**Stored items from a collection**
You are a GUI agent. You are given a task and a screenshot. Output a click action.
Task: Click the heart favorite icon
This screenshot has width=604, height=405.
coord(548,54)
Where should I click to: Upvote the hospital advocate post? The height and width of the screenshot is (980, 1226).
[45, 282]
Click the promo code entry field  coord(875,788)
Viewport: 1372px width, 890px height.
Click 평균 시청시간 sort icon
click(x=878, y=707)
--
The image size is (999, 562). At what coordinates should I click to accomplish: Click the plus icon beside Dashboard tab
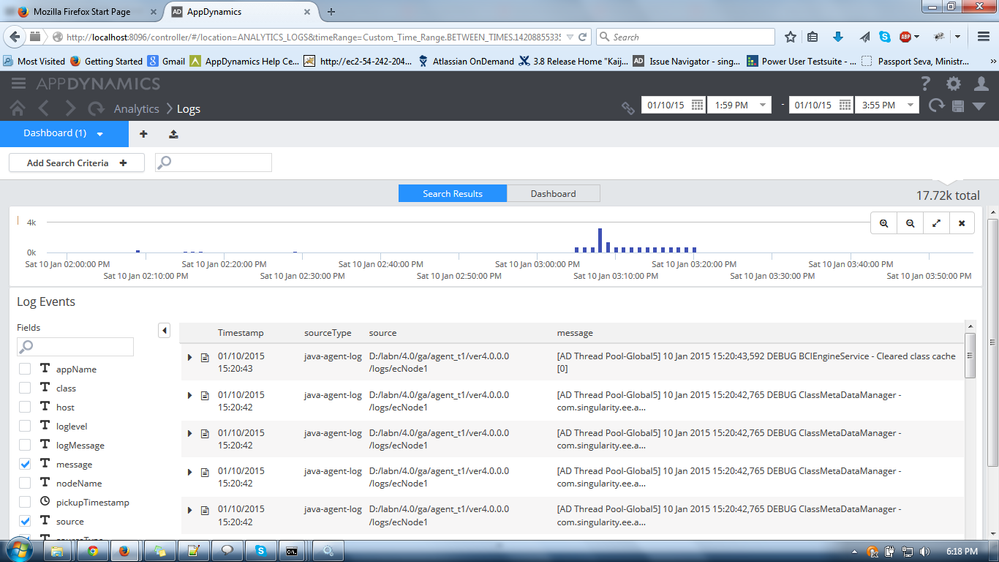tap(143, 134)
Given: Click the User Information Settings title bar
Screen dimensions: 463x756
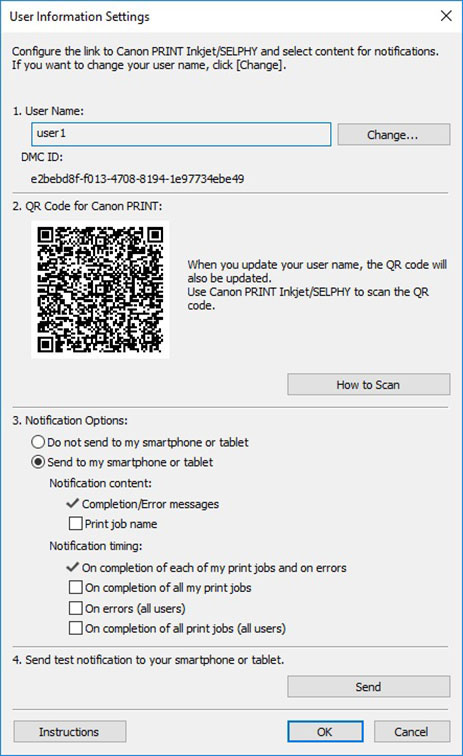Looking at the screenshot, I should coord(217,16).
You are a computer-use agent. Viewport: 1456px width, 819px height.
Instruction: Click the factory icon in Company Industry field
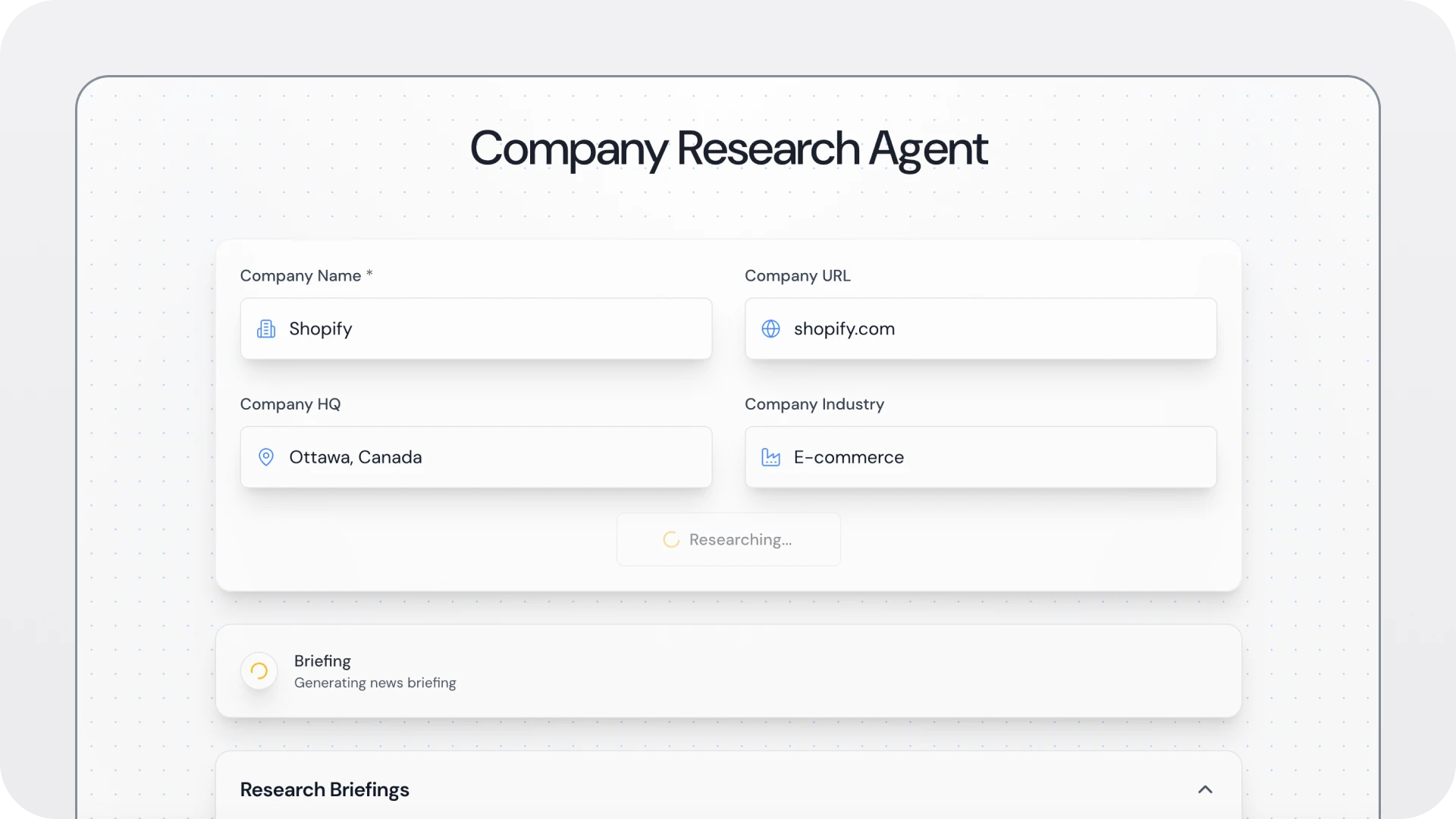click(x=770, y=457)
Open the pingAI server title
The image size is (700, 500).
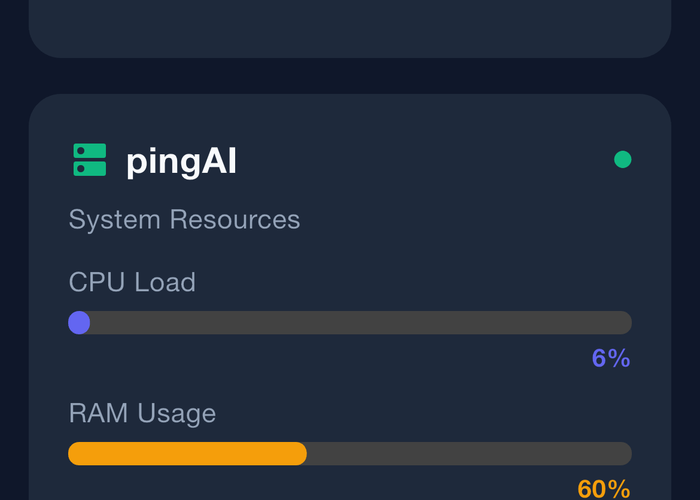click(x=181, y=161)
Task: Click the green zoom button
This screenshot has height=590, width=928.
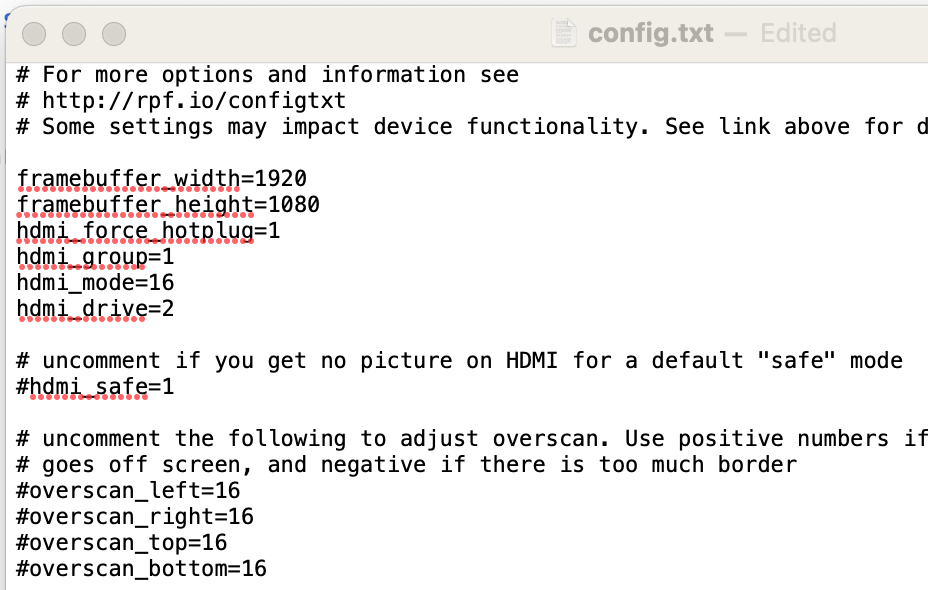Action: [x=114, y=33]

**Problem requirements**
Rewrite the records starting at the line containing "The image size is (999, 562)." and ending at the line containing "Action: [x=114, y=33]" as a numbered list, omitting blank lines. Include both of those lines, and leave the pictures out.

**Problem solution**
1. The image size is (999, 562). At what coordinates should I click to accomplish: Click the plus icon beside Dashboard tab
2. tap(143, 134)
3. Given: Click the User Information Settings title bar
4. Screen dimensions: 463x756
5. Looking at the screenshot, I should coord(217,16).
6. You are a computer-use agent. Viewport: 1456px width, 819px height.
7. Instruction: Click the factory icon in Company Industry field
8. click(x=770, y=457)
9. Open the pingAI server title
10. The image size is (700, 500).
11. click(x=181, y=161)
12. Task: Click the green zoom button
13. This screenshot has height=590, width=928.
14. Action: [x=114, y=33]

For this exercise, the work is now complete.